Express the part of the entries that opens with the line containing "The height and" and runs through the end of the entries as a JSON list of strings, one string per line, with blank lines omitted and the pictures left out.

=== Section Start ===

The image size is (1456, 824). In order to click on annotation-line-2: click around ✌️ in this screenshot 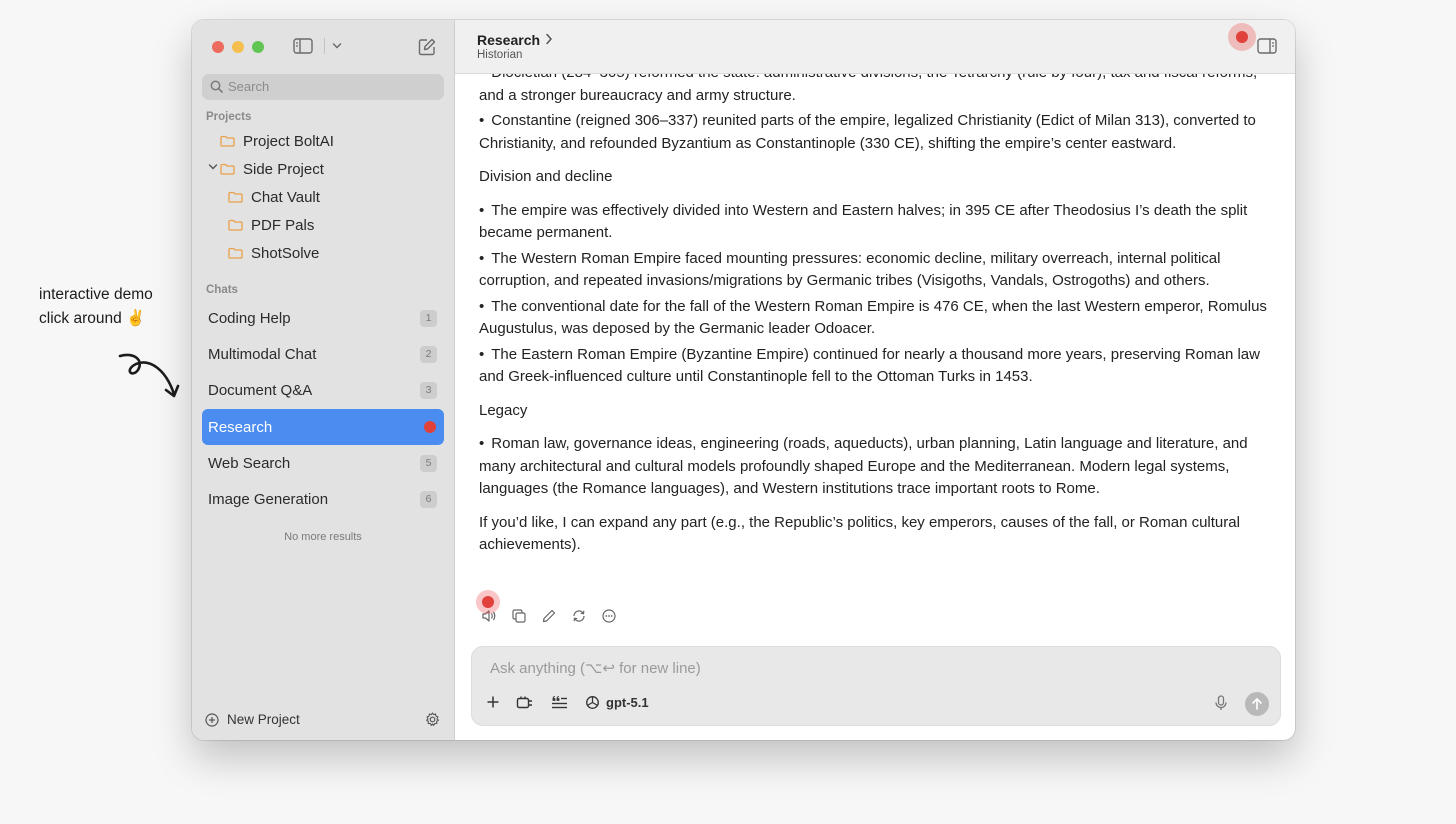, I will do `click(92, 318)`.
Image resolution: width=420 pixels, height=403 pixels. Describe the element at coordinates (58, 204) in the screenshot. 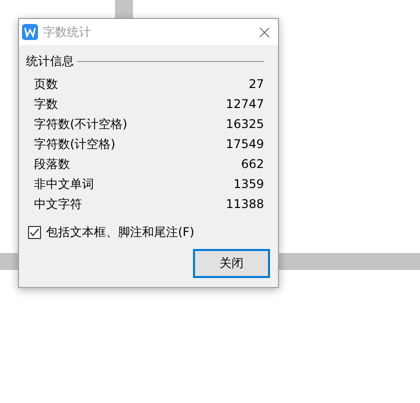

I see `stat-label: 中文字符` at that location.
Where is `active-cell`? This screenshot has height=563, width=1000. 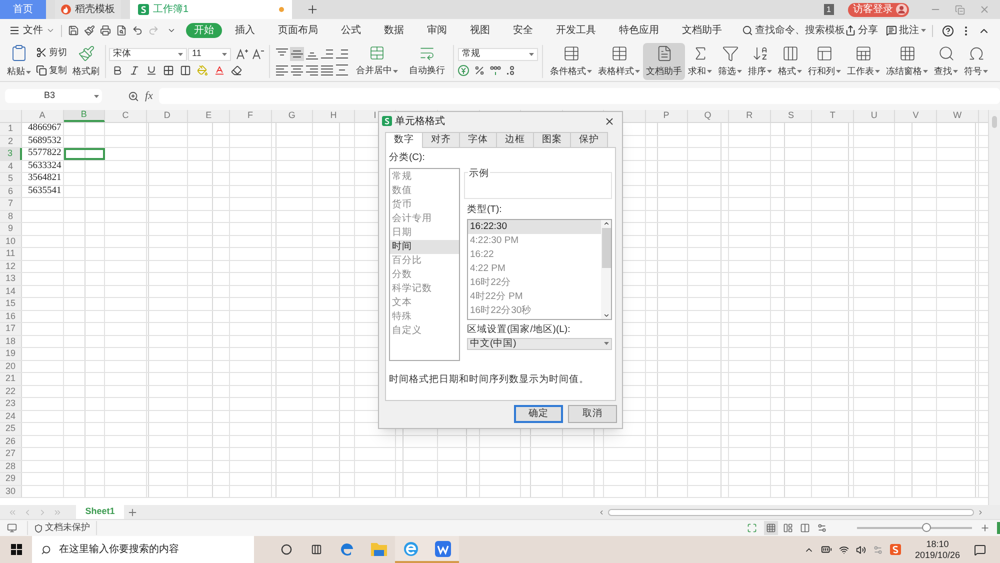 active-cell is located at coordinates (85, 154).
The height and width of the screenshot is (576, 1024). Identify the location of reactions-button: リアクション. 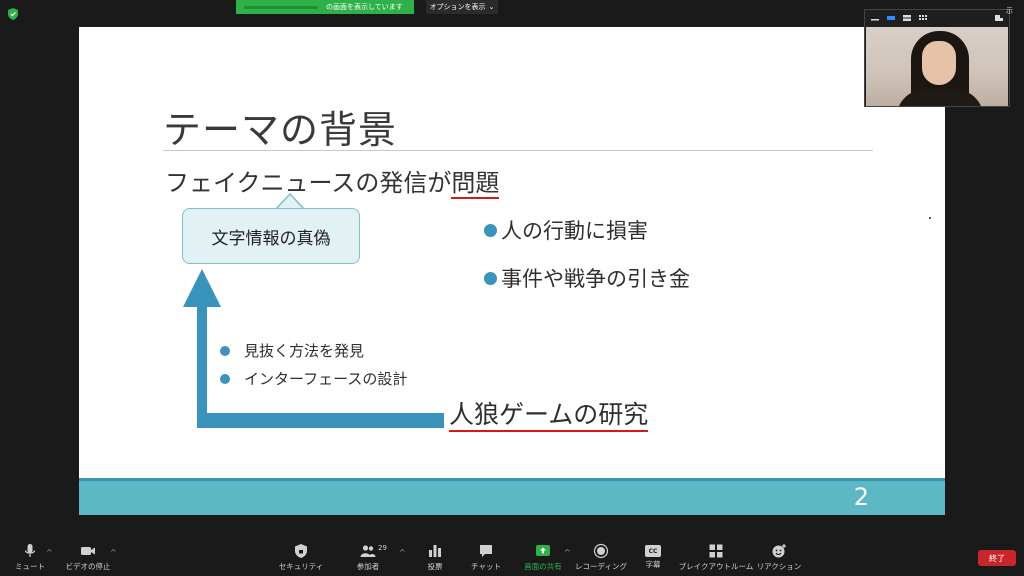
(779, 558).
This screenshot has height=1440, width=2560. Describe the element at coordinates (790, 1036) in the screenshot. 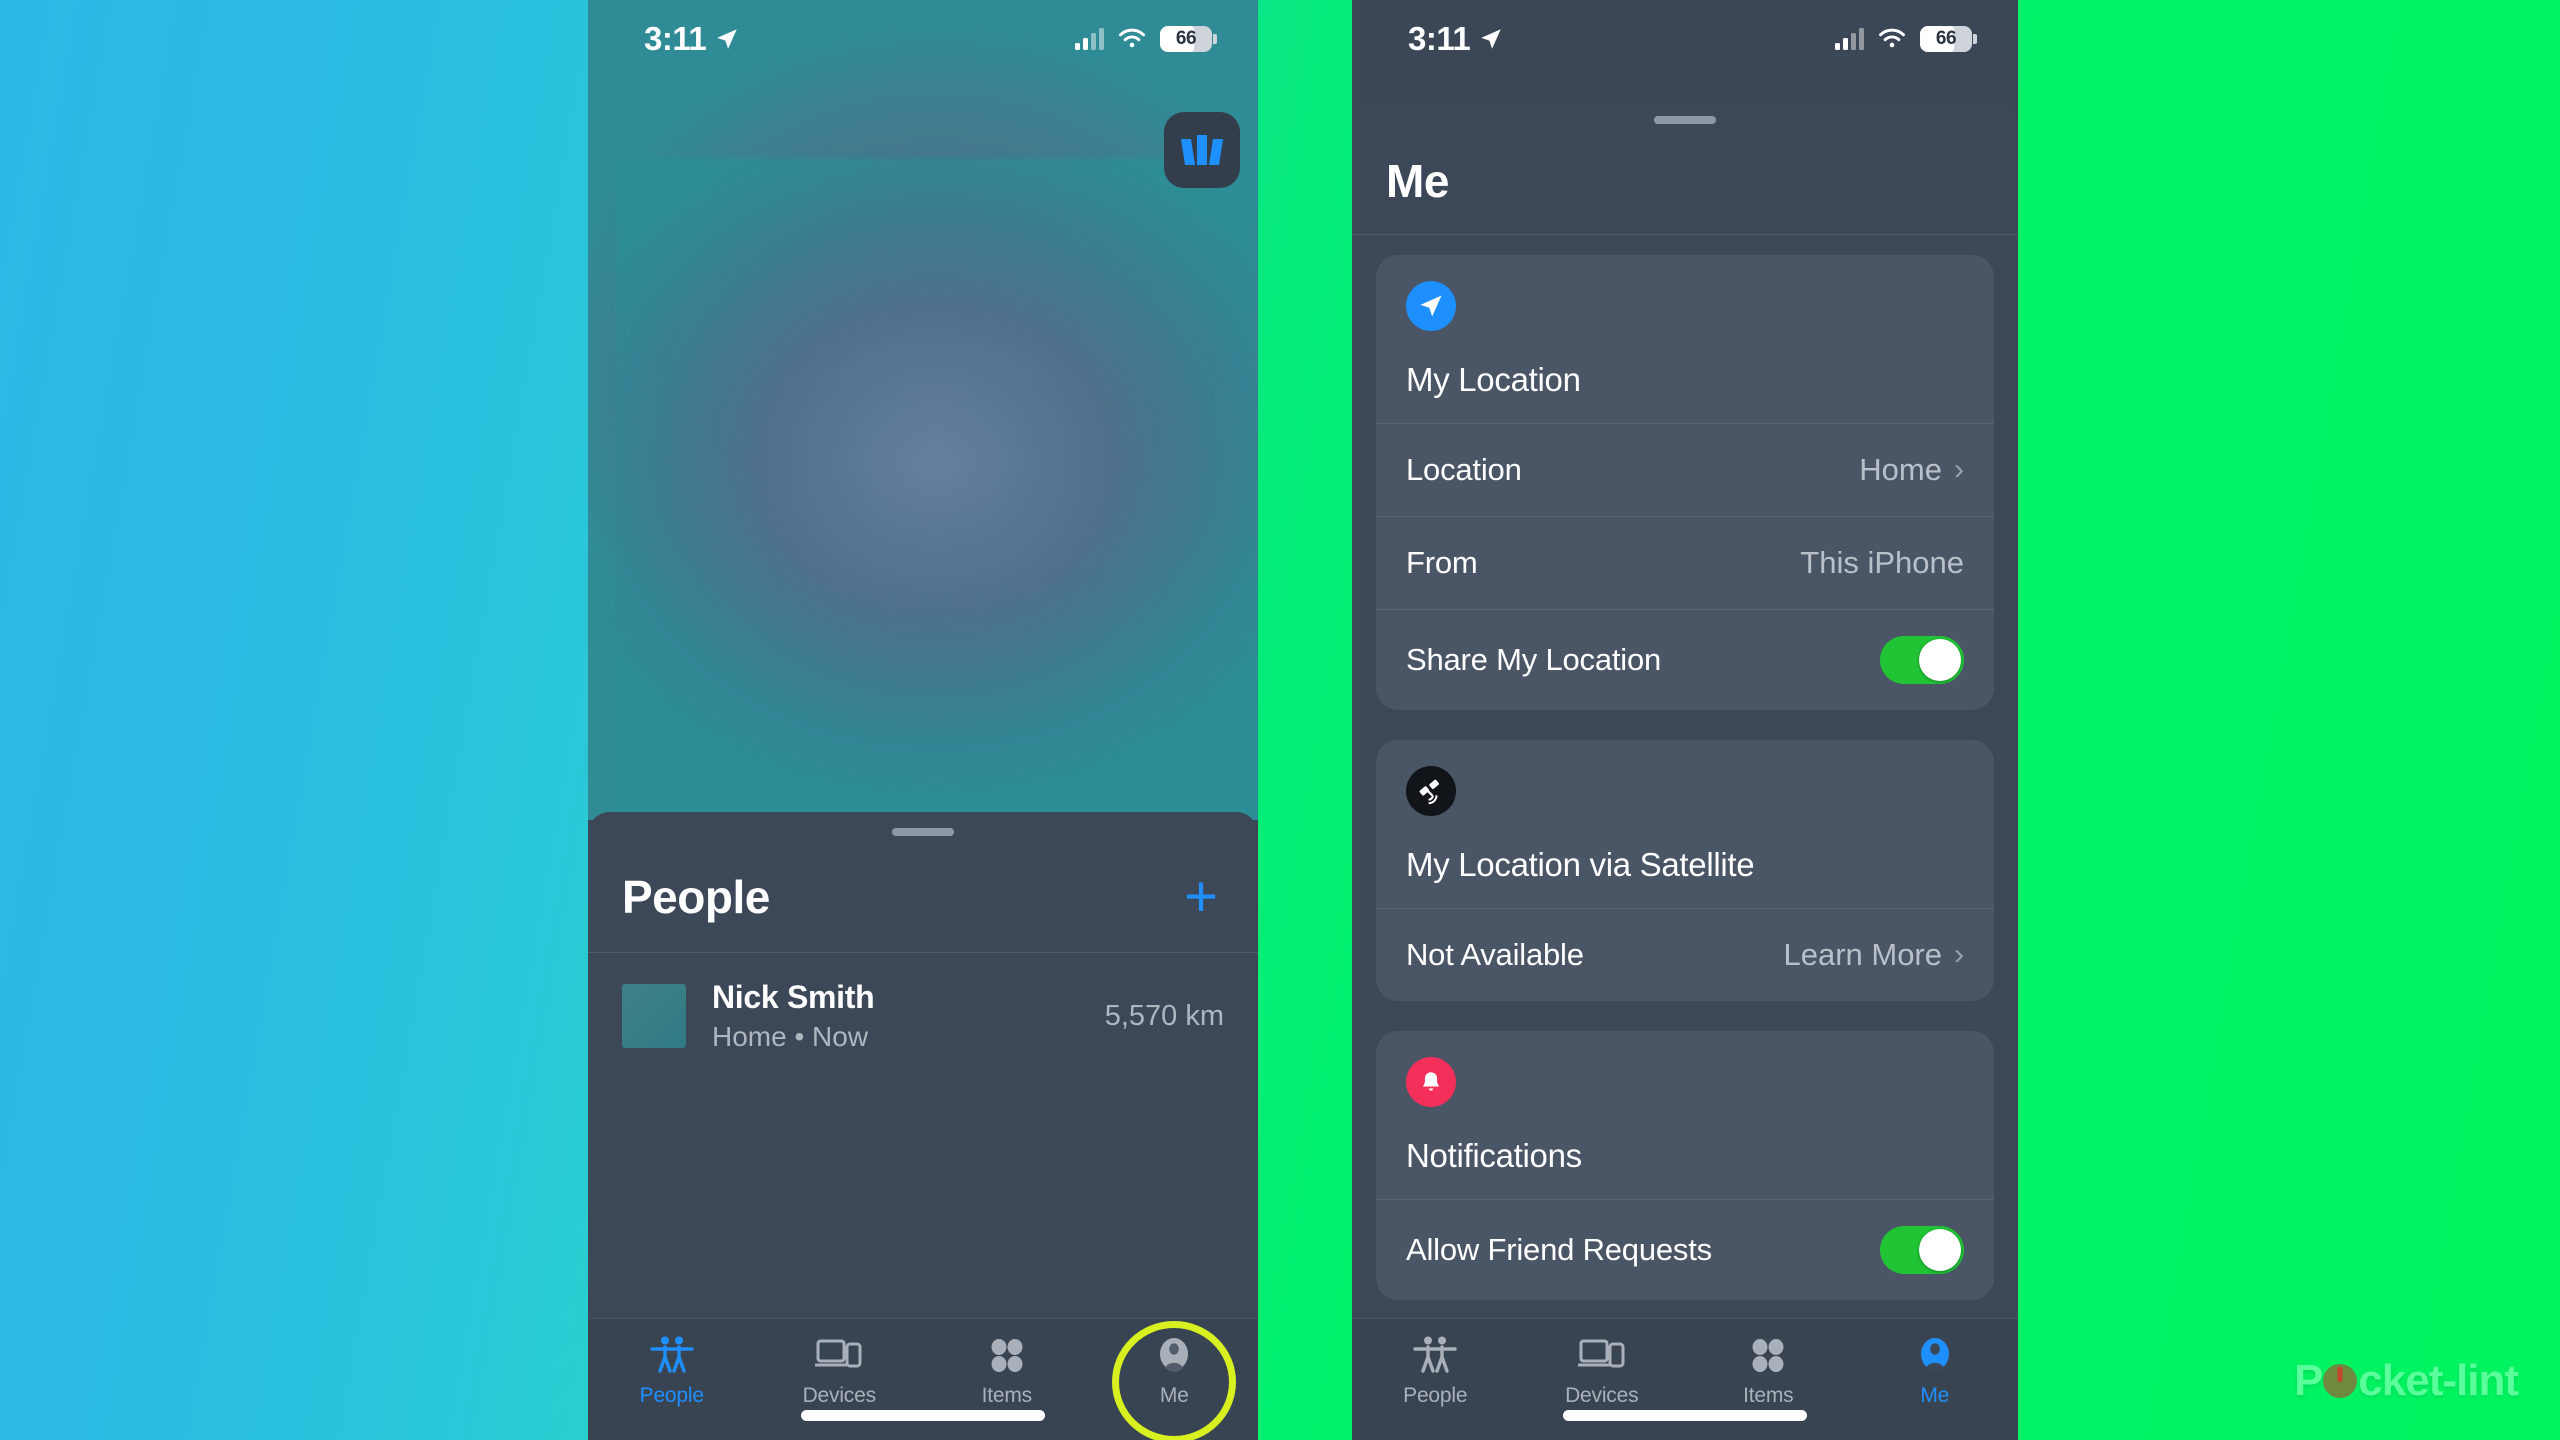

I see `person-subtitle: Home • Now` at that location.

=== Section End ===

• **Written response**:
[
  "The height and width of the screenshot is (576, 1024). Identify the location of reactions-button: リアクション. ",
  "(779, 558).",
  "This screenshot has height=1440, width=2560. Describe the element at coordinates (790, 1036) in the screenshot. ",
  "I see `person-subtitle: Home • Now` at that location."
]